Les cyclones tropicaux d’intensité faible à modérée amènent les pluies indispensables à l’agriculture dans toute la région septentrionale de l’Océan indien. Mais lorsque les cyclones tropicaux se renforcent, ils peuvent être à l’origine d’un grand nombre de pertes humaines et matérielles dans la région.

Structure des cyclones

Tous les cyclones tropicaux ont une pression atmosphérique faible au niveau du sol et un vortex de vents convergents et d’air ascendant. Ils ont tous d’importants nuages chargés de pluie constitués en couches (nimbostratus profond) et d’imposants nuages chargés de pluie , disposés à la verticale et appelés cumulonimbus.. Pourtant, malgré ces caractéristiques communes, les cyclones tropicaux en Asie du sud varient énormément par leur taille, leur fréquence et leur intensité, et ont des effets différents selon les terres traversées.
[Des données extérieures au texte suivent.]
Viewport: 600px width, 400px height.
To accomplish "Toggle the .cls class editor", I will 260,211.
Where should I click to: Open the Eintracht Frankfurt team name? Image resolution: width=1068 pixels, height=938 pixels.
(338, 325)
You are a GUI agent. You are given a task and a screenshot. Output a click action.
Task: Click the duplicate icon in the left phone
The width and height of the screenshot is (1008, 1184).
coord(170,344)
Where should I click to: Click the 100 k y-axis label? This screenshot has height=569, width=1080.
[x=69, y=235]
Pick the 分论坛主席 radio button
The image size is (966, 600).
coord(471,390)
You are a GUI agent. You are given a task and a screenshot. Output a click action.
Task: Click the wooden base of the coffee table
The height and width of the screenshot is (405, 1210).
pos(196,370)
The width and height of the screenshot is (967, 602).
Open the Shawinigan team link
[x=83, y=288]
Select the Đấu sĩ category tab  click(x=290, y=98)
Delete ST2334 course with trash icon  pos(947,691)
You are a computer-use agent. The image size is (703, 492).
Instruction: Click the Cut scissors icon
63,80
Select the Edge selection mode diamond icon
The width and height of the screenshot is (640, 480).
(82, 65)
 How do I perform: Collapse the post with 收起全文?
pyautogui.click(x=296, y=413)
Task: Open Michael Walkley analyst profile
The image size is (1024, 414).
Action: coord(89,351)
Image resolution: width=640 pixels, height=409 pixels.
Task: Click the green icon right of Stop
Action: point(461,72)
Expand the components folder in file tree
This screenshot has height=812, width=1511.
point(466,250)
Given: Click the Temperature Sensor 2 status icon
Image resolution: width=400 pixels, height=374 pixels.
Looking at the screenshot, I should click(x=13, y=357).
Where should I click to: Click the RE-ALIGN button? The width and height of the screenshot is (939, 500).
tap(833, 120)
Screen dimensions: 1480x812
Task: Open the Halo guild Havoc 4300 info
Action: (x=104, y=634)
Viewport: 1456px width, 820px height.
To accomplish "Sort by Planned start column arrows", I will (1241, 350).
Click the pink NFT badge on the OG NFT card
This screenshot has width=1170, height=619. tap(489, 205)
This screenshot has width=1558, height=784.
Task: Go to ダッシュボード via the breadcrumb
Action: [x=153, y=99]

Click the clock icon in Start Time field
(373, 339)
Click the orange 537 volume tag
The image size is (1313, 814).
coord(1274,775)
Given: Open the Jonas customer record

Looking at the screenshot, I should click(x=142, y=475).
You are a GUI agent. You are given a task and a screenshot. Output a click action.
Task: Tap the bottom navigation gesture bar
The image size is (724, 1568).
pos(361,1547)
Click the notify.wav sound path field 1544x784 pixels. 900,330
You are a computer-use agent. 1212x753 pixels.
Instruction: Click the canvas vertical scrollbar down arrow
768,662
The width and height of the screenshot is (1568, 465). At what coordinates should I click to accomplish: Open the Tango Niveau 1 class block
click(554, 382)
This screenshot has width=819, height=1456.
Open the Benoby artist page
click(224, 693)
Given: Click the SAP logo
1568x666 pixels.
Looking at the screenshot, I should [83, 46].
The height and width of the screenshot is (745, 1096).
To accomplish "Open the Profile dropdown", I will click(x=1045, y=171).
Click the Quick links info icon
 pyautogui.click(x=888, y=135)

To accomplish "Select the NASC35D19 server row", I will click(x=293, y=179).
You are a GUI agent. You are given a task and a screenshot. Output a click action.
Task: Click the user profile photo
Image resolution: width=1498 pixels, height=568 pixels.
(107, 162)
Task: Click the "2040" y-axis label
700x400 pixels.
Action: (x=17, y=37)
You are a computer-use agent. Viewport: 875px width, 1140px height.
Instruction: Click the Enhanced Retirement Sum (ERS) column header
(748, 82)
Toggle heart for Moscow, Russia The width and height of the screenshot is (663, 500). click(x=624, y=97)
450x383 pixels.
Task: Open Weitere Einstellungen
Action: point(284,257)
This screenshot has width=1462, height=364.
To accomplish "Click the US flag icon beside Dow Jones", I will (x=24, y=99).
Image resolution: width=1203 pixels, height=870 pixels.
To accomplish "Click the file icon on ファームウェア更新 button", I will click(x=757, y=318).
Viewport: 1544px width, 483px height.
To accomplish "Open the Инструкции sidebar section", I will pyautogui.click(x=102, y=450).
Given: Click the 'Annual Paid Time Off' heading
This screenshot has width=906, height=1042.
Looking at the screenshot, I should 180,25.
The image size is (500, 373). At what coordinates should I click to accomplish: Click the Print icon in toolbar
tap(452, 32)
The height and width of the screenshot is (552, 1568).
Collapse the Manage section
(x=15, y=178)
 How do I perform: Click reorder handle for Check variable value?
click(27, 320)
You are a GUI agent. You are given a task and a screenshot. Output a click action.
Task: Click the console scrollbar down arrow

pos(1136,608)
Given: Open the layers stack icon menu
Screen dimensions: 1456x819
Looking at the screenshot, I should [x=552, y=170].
Le Tableau 1 montre quatre types de cyclones tropicaux. Ces systèmes atmosphériques forment un continuum – si les conditions sont bonnes et que la pression en surface baisse de manière progressive, une dépression atmosphérique peut se transformer en une dépression tropicale, puis en tempête tropicale et , enfin, en une tempête tropicale intense. En Asie du sud, comme dans le monde occidental, les tempêtes tropicales de très forte intensité portent le nom d’ouragans. Or, les courants les plus intenses dans le Pacifique sont qualifiés de cyclones, ce qui participe à la confusion.

Type de système cyclonique tropical

Vitesse (m/sec)

Taille (km)

Durée (days)

Largeur (km)

Fréquence

 

Précipitations (cm)

Dépression atmosphérique

<8

 

2–4

 

1–3

 

150–300

 

fréquente

 

5–10

 

Dépression

8–17

 

4–8

 

2–5

 

250–500

 

courante

 

10–20

 

Tempête

17–32

 

8–10

 

3–10

 

300–600

 

intermittente

 

20–50

 

Ouragan

>32

 

8–12

 

5–7

 

400–1000

 

rare

 

50–150

 

Tableau 1: Types de cyclones tropicaux en Inde [1]

Les dépressions atmosphériques et les dépressions sont les systèmes les plus fréquents, et sont à l’origine de la majeure partie des précipitations annuelles en Inde (près de 890mm). En effet, leurs précipitations de faible intensité constituent la colonne vertébrale de l’agriculture en Asie du sud.

Mais dans le cas d’une longue série de profondes dépressions tropicales (pouvant durer de trois à quatre semaines), les précipitations cumulées peuvent conduire à des inondations importantes, à des ruptures de digues et à des glissements de terrains. Au sud du Bangladesh, plus de 100 familles ont été emportées par les eaux quand une digue a cédé en juillet 2004. En 2008, les inondations consécutives à la mousson d’été et les glissements de terrain en Inde (en particulier dans l’Etat du Bihar) ont fait 1065 morts et touchés environ 7, 9 millions de personnes.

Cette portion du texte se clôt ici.